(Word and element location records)

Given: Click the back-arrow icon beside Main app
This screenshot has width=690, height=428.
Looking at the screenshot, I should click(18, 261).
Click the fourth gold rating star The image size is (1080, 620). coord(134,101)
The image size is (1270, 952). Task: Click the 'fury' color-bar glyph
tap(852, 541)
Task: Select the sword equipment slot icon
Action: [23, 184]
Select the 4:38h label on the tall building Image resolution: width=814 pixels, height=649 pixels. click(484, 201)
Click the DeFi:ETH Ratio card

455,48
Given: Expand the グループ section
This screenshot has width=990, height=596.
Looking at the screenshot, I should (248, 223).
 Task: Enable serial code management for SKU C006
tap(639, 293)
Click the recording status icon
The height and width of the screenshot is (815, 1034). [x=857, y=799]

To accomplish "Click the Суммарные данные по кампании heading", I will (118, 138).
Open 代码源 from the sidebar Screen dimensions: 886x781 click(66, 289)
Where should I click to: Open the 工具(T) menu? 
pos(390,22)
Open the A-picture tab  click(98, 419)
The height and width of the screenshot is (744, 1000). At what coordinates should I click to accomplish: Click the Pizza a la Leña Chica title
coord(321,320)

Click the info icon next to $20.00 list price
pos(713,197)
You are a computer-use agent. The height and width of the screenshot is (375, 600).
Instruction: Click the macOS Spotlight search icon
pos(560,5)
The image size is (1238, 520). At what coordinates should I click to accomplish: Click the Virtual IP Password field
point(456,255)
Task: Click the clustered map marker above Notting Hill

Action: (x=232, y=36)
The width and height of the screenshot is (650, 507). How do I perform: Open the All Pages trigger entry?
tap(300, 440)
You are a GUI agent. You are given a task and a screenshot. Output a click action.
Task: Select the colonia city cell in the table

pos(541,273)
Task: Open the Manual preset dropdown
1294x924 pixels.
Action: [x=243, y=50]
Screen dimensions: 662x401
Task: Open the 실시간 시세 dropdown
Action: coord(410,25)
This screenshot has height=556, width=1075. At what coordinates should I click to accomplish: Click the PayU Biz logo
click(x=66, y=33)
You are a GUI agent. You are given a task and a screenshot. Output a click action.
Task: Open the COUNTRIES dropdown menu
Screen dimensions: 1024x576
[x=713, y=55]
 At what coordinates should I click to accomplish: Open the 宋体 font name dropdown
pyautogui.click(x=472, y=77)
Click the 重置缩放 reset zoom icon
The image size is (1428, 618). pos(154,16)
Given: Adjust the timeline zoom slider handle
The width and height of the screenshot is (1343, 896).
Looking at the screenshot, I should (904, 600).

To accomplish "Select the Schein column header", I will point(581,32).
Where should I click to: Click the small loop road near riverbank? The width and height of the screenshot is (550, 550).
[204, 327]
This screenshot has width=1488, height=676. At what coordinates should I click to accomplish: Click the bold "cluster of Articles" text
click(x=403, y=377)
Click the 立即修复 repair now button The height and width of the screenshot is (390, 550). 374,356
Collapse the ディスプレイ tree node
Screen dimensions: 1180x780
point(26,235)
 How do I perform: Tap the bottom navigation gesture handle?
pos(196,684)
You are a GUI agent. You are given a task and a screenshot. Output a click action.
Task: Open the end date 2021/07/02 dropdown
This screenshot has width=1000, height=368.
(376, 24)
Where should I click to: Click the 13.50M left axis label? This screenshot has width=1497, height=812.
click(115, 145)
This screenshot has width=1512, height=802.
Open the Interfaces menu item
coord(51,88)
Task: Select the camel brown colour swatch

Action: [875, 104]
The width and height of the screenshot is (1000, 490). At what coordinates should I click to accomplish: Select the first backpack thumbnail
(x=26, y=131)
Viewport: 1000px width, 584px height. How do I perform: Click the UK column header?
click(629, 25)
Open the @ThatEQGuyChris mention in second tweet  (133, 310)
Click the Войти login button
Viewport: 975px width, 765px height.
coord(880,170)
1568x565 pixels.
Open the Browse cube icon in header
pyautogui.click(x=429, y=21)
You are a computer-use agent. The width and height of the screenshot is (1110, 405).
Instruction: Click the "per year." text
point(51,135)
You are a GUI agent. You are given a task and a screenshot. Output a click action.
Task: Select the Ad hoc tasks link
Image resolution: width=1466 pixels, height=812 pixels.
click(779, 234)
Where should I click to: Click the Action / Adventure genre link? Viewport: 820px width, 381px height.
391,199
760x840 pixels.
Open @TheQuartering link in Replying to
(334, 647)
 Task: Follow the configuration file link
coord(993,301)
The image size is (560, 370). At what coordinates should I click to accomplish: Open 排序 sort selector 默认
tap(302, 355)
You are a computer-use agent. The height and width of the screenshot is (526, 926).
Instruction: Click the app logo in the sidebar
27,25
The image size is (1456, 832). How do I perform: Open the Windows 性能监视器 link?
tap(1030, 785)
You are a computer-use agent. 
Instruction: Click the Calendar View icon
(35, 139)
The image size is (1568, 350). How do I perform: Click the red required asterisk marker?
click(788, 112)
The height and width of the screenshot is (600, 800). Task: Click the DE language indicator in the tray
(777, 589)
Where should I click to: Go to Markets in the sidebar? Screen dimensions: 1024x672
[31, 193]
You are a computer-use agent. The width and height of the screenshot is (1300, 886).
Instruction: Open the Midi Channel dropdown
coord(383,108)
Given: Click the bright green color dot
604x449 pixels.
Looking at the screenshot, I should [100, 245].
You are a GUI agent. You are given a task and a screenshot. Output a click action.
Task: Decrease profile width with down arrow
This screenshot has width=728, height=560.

> **Stated exercise**: Repeat the section of the listing above that begins with the line containing "Task: Select the camel brown colour swatch" and ends with the line containing "point(51,135)", copying each line exactly and including both of those lines.

> **Task output**:
Task: Select the camel brown colour swatch

Action: [875, 104]
The width and height of the screenshot is (1000, 490). At what coordinates should I click to accomplish: Select the first backpack thumbnail
(x=26, y=131)
Viewport: 1000px width, 584px height. How do I perform: Click the UK column header?
click(629, 25)
Open the @ThatEQGuyChris mention in second tweet  (133, 310)
Click the Войти login button
Viewport: 975px width, 765px height.
coord(880,170)
1568x565 pixels.
Open the Browse cube icon in header
pyautogui.click(x=429, y=21)
You are a computer-use agent. The width and height of the screenshot is (1110, 405).
Instruction: Click the "per year." text
point(51,135)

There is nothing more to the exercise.